Silver Springs is a perfect sample of the misuse and mismanagement of wastewater and overexertion of natural springs. The spring, in the past a shining example of Florida’s beautiful natural waterways, is now clouded with green and brown algae caused by nitrate pollution. Nitrate pollution comes from various sources – among them are industrial dumping, poorly maintained septic systems and fertilizer and agricultural runoff. A local Ranch’s request to pump 13 million gallons a day from the aquifer makes the situation worse. The Florida Department of Environmental Protection (DEP) made a proposal allocating $1 million in projects and improved regulations to save the Springs.
Our owner, Bob Himschoot had this to say in response to Environmentalist Bob Knight’s comments:
I read thearticle “State pledges funds, regulations to clean up Silver Springs”. However, the suggested use of allocated funds that Environmentalist Bob Knight cited in the article is something that would do little to mend the algae and nitrate issues in Silver Springs. He said: “The money should be used to get rid of private septic tanks and help property owners pay to hook up to county wastewater treatment plants.”
Plans like this, similar to a plan that we have unfolding in the city of Cape coral in Southwest Florida, can cost millions in new infrastructure that doesn’t account for the tens of thousands in assessments individual homeowners would likely have to shell out to hook up to that same infrastructure. Maintenance, as we saw in a recent issue at a wastewater facility in Miami Dade, is far less expensive in comparison to paying for improvements and repairs for the lifetime of that facility. (In this case, the repair costs associated with improving the pipe infrastructure amounted to more than $1 billion dollars. While this article refers to the construction costs, it has not addressed the environmental and health costs to the community.http://www.miamiherald.com/2012/07/24/2909494_repair-bill-over-1-billion-to.html#storylink=addthis).
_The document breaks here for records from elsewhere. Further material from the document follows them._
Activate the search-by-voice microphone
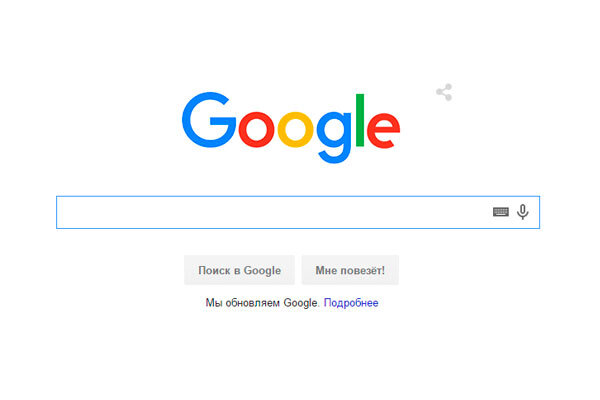pyautogui.click(x=523, y=212)
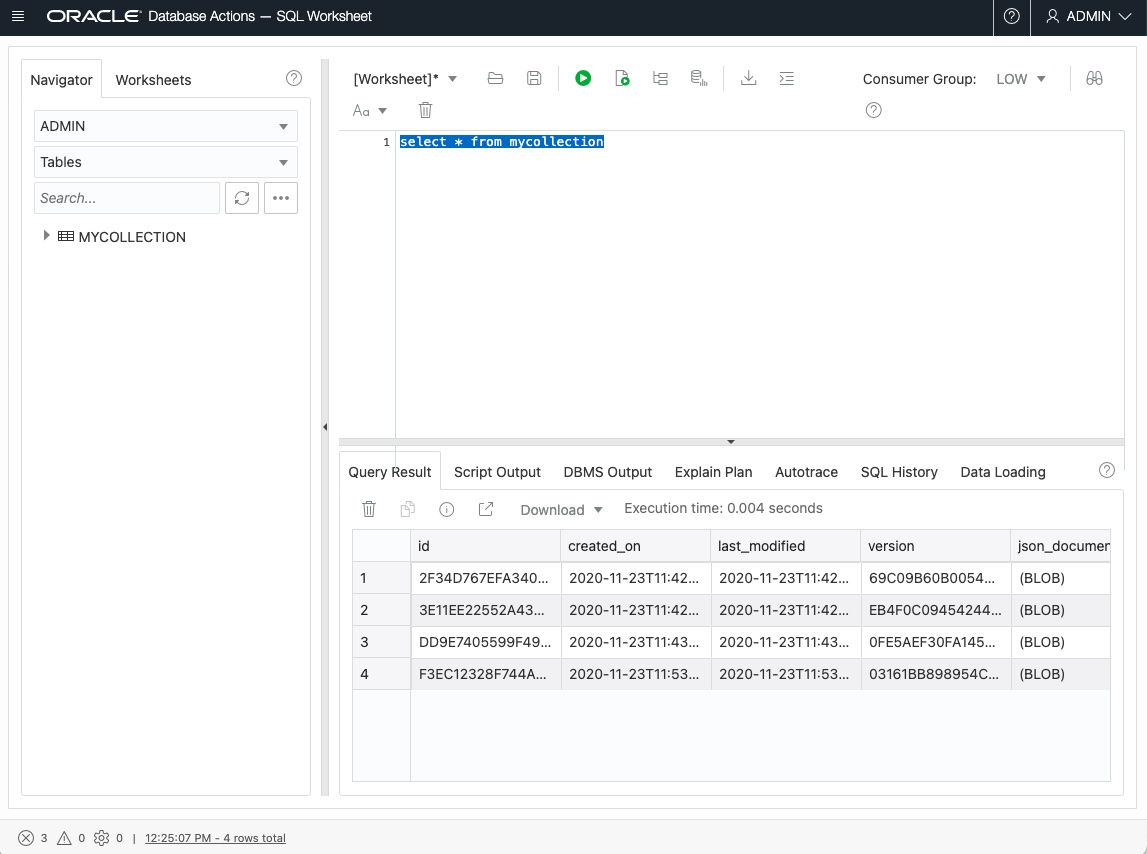Open the Download results menu button

pyautogui.click(x=561, y=509)
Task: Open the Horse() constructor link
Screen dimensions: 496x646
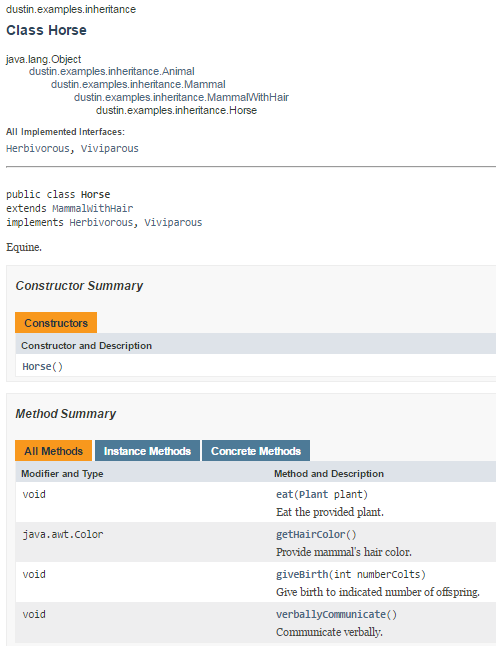Action: (42, 367)
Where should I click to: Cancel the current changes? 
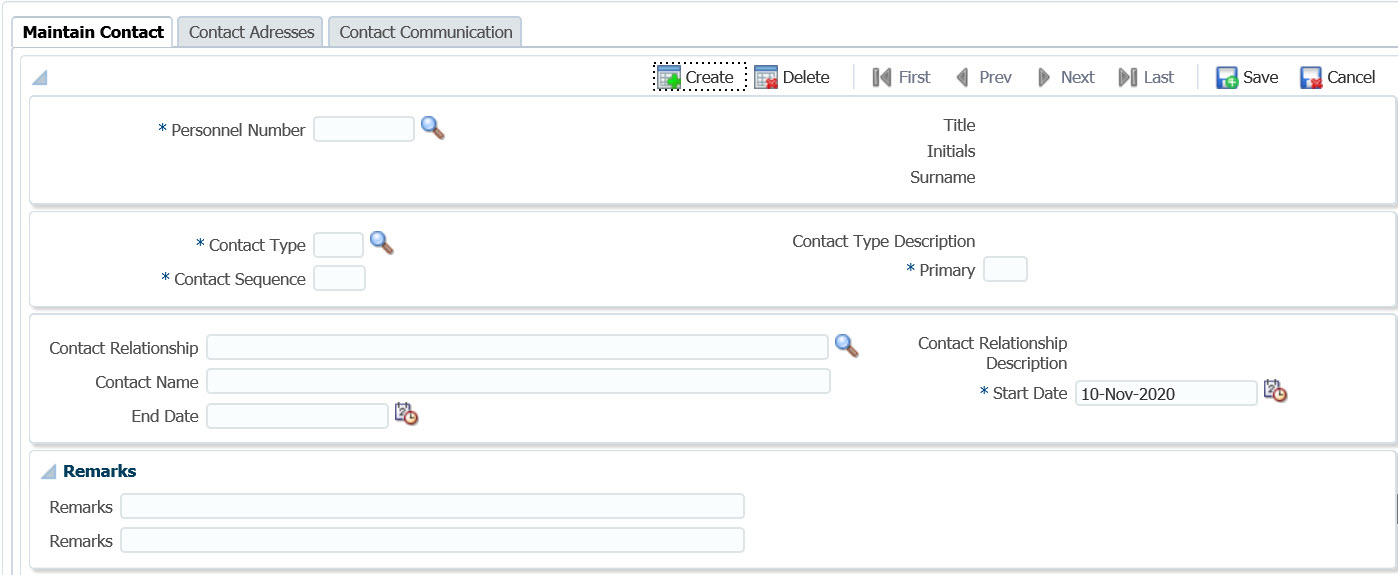coord(1338,77)
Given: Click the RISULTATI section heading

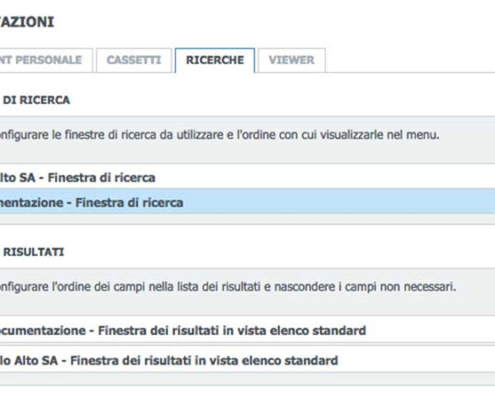Looking at the screenshot, I should tap(32, 252).
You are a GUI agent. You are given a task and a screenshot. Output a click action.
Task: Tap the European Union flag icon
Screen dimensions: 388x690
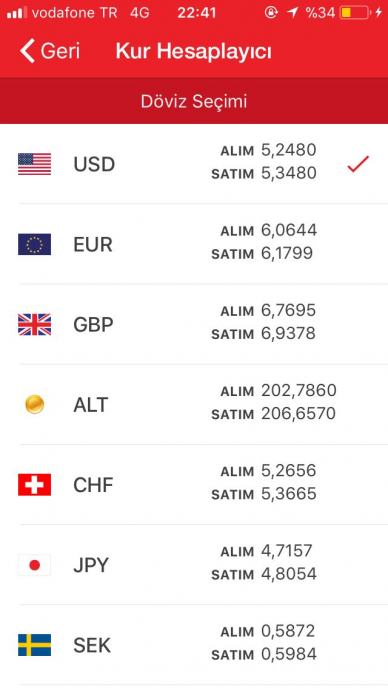click(34, 244)
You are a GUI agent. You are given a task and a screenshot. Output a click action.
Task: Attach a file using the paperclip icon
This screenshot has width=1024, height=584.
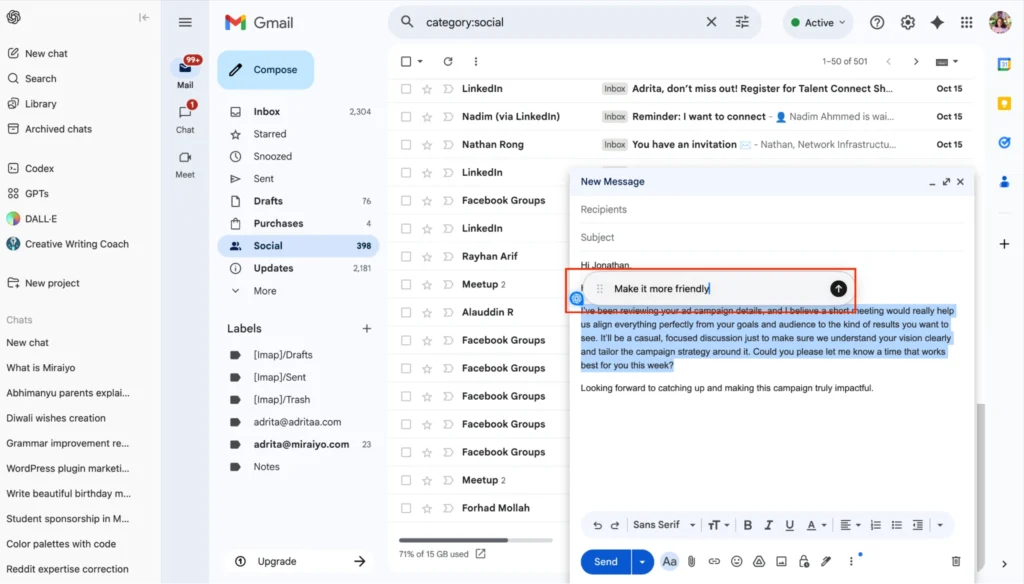[x=691, y=561]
It’s easy to see that the upfront and lifetime maintenance costs of additional hookups to a wastewater facility would be far less beneficial from a cost perspective in comparison to properly maintaining existing infrastructure. Septic infrastructure needs only to be maintained regularly to avoid nitrates or wastewater being expelled into the environment, for the fractional cost of $250-$500 every 3-5 years. In fact, even in the cases of repairs and complete replacements with brand new septic systems, the expenses are minimal in comparison to new municipal treatment facility hookups and a lifetime of monthly central sewer bills for residents.
It’s important that we continue to regulate and inspect municipal wastewater facilities, holding them to higher standards in addition to simple educational efforts and government incentive programs that help homeowners better understand the benefits and avoided environmental impact with a properly maintained septic system.